Aim of the task:
Unless it is a picture, every line from the start of the entries through the line with "Terms of service (75, 2550)" must be retyped exactly.

Entries supplied:
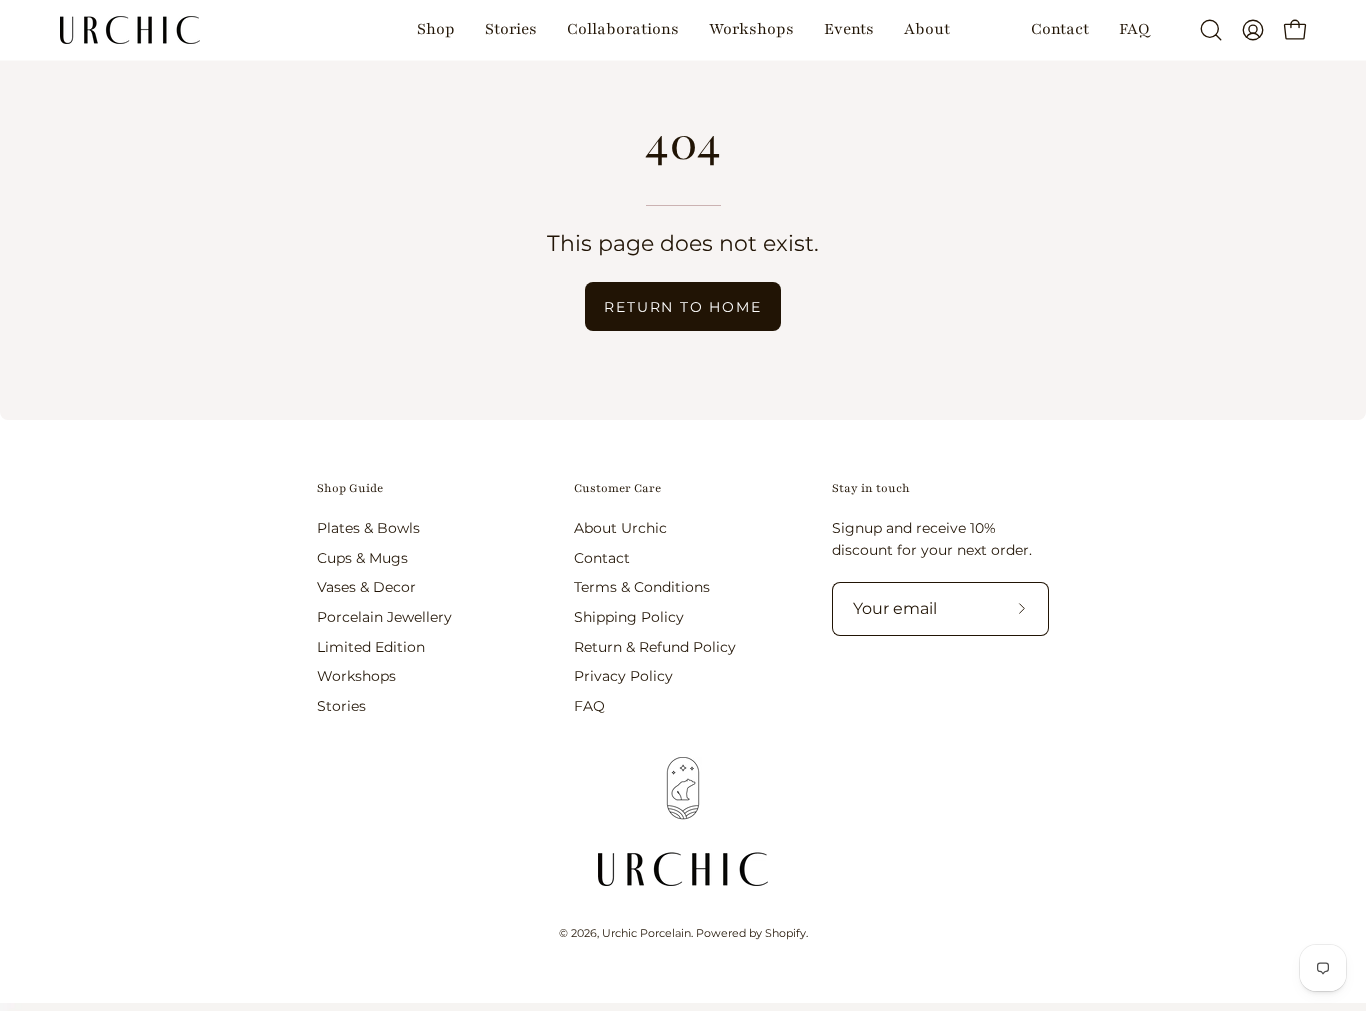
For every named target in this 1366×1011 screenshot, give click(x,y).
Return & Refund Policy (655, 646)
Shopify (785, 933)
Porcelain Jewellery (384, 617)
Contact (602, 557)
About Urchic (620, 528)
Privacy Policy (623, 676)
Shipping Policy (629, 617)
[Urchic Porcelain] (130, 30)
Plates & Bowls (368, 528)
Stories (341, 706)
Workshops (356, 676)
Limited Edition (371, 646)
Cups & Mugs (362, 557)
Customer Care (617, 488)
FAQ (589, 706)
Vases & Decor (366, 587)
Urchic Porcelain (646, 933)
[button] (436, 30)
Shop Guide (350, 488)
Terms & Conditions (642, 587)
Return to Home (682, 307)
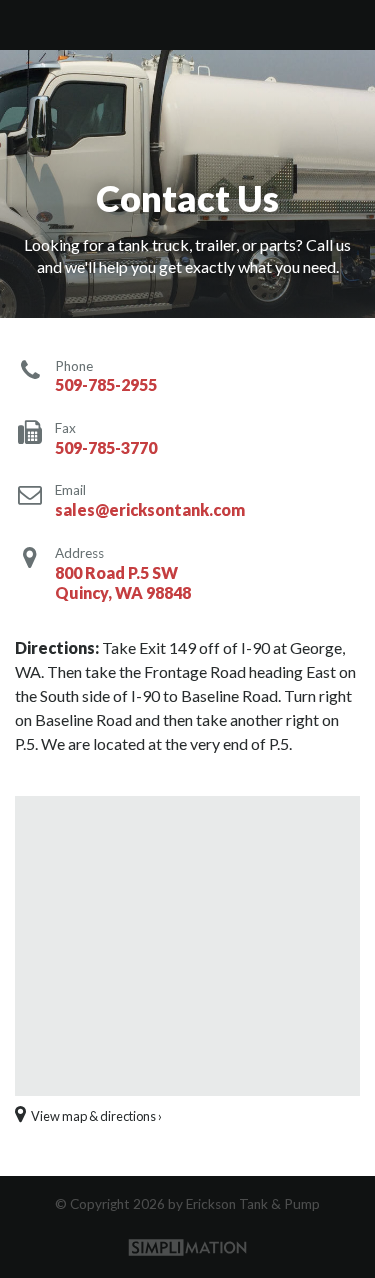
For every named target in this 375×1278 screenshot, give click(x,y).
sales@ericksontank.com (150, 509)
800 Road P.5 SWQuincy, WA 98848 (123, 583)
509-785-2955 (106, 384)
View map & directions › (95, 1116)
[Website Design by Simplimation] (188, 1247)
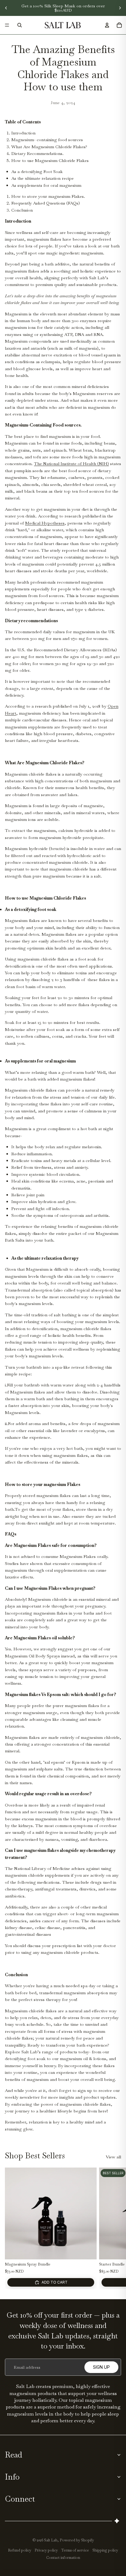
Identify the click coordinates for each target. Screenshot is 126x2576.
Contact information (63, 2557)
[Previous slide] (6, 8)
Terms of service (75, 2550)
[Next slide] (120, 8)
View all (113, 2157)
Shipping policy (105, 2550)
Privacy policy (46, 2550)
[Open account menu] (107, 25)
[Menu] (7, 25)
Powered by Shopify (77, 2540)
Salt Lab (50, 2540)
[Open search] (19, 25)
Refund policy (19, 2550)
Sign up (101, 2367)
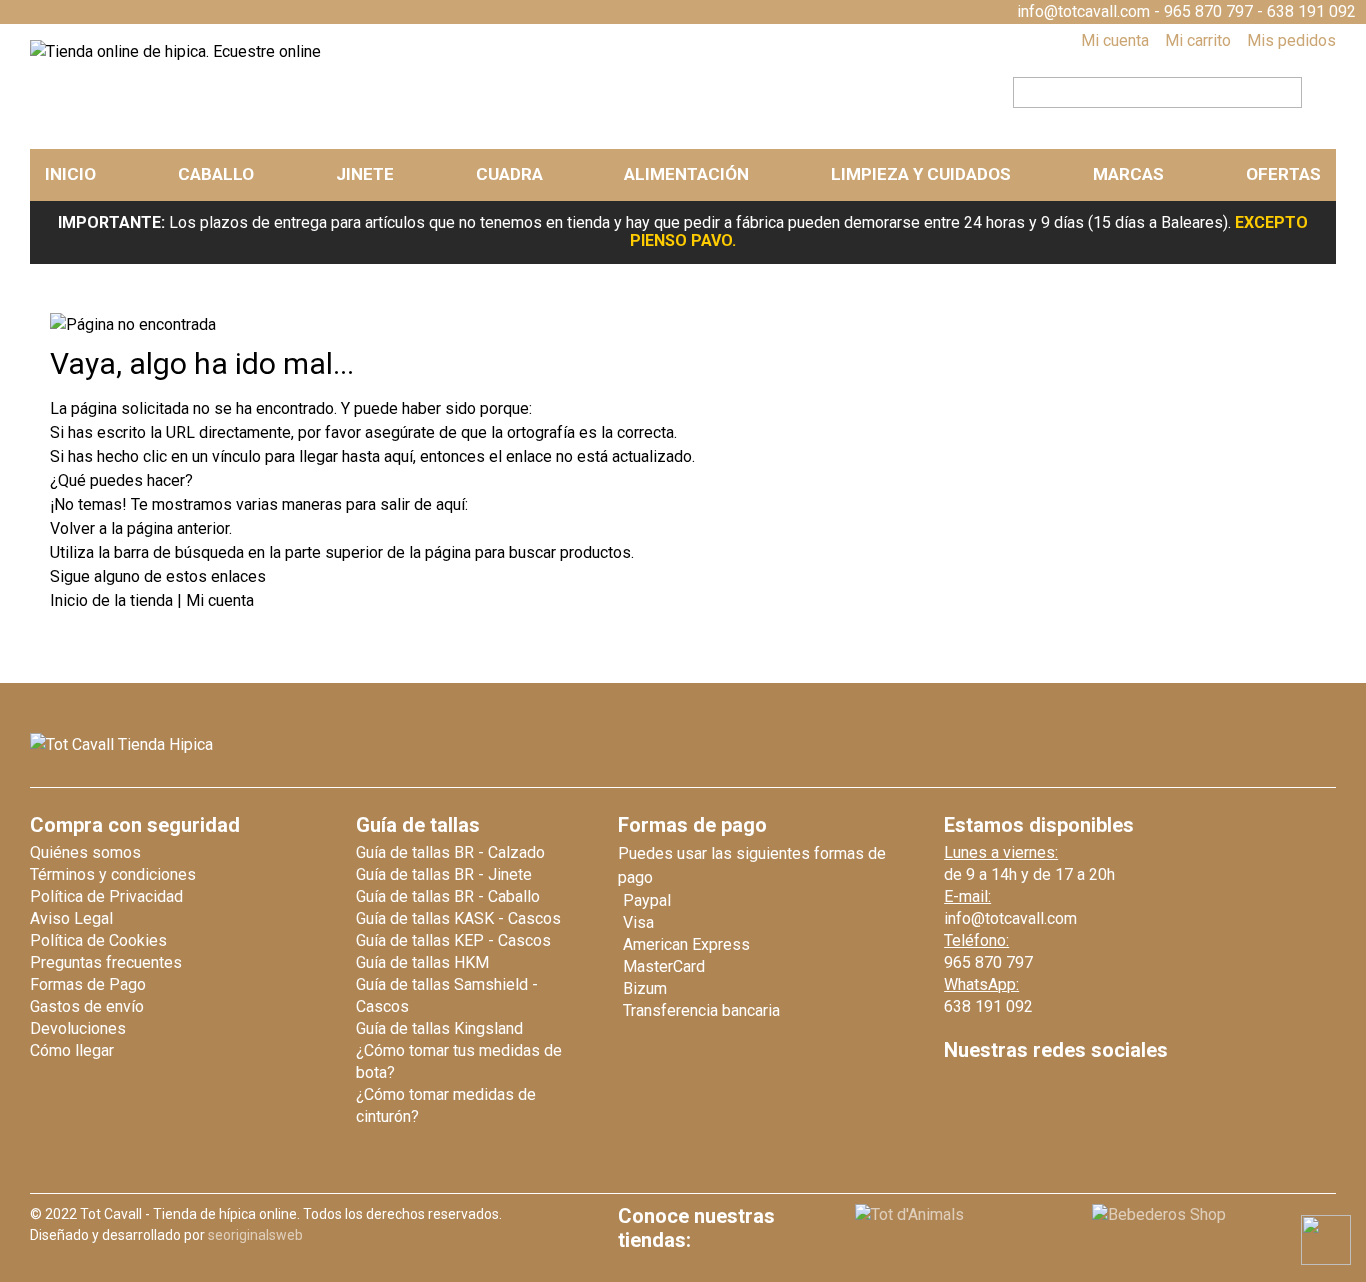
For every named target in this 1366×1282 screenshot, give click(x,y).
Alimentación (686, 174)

Output:
For every named target in this 1366×1011 screenshot, give click(x,y).
Return & Refund Policy (655, 646)
Shopify (785, 933)
Porcelain Jewellery (384, 617)
Contact (602, 557)
About Urchic (620, 528)
Privacy Policy (623, 676)
Shipping Policy (629, 617)
[Urchic Porcelain] (130, 30)
Plates & Bowls (368, 528)
Stories (341, 706)
Workshops (356, 676)
Limited Edition (371, 646)
Cups & Mugs (362, 557)
Customer Care (617, 488)
FAQ (589, 706)
Vases & Decor (366, 587)
Urchic Porcelain (646, 933)
[button] (436, 30)
Shop Guide (350, 488)
Terms & Conditions (642, 587)
Return to Home (682, 307)
For every named target in this 375×1278 screenshot, give click(x,y).
sales@ericksontank.com (150, 509)
800 Road P.5 SWQuincy, WA 98848 (123, 583)
509-785-2955 (106, 384)
View map & directions › (95, 1116)
[Website Design by Simplimation] (188, 1247)
Identify the click coordinates for each target. Screenshot is 126x2576.
Contact information (63, 2557)
[Previous slide] (6, 8)
Terms of service (75, 2550)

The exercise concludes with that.